Triton head coach Jason Groves noted he’s seen this breakdown from his club before, notably in games against Plymouth and NorthWood earlier in the season. Not coincidentally, all three games ended in double-digit losses. Pitney would finish with a game-high 16 points but had only two points in the second half, Grant Johnson’s eight points were neutralized and no other Trojan had more than three points on 3-16 shooting from the remainder of the roster.
“That’s one thing, we have to be more consistent in what we do,” Groves said. “This shows we can’t put a full game together. We have to get more consistent in our approach at practice and carry over to the game. These teams are fundamentally sound and physically stronger, more athletic. They are going to expose your weaknesses. You just have to figure out what those are and just keeping working on them.
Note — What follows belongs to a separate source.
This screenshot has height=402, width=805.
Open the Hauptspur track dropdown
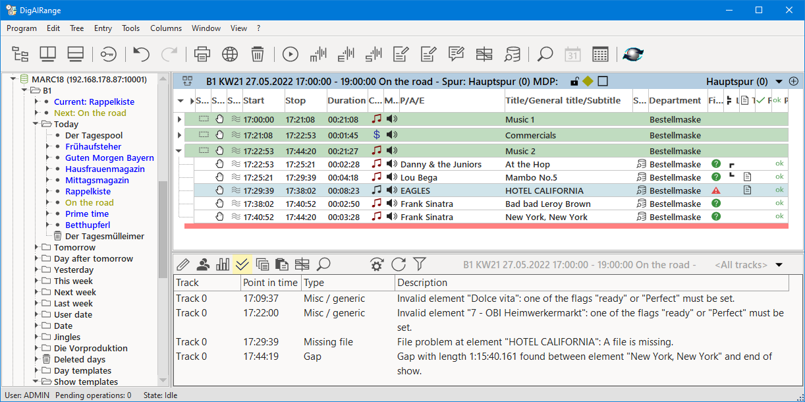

“Our kids aren’t going to stop getting better,” continued Groves. “We’re going to look at it, look at film and see what we need to correct and keep progressing. That’s the good thing about these games, yes, we want to be right down to the wire, but they are going to show our weaknesses and take that and improve on it.”
Ross Johnson would finish with 11 points and Jack Rhoades nine points, both outputs noted by Ogle as key to the night.
“That’s big for us, to have outside shooting other than Kyle,” Ogle said. “That’s one thing I’m encouraged about, the combination of Rhoades and Johnson. They were 6-9 (from three). That’s big. That really helps. Now if you are game planning and see something like this, you’re like oooh, do we really want to risk giving up wide open threes to those guys. So, I like that part of tonight, how Ross Johnson and Jack Rhoades shot the ball. That was good, and that is needed big time for our team offense. To have more balance.”
Warsaw moves to 6-2 on the season with the huge matchup with Romeo Langford and New Albany on Dec. 30 at the Hall of Fame Classic in New Castle. Triton settles at 4-4 with its next two games back-to-back on Jan. 6 and 7 at home against John Glenn and West Central.
In the JV contest, Warsaw had no trouble in defeating Triton 43-18. Landon Ferber scored 11 points to lead the Tigers, which only shot 32 percent from the floor, but still had seven players score at least one basket. Delano Shumpert had six points in the loss for Triton.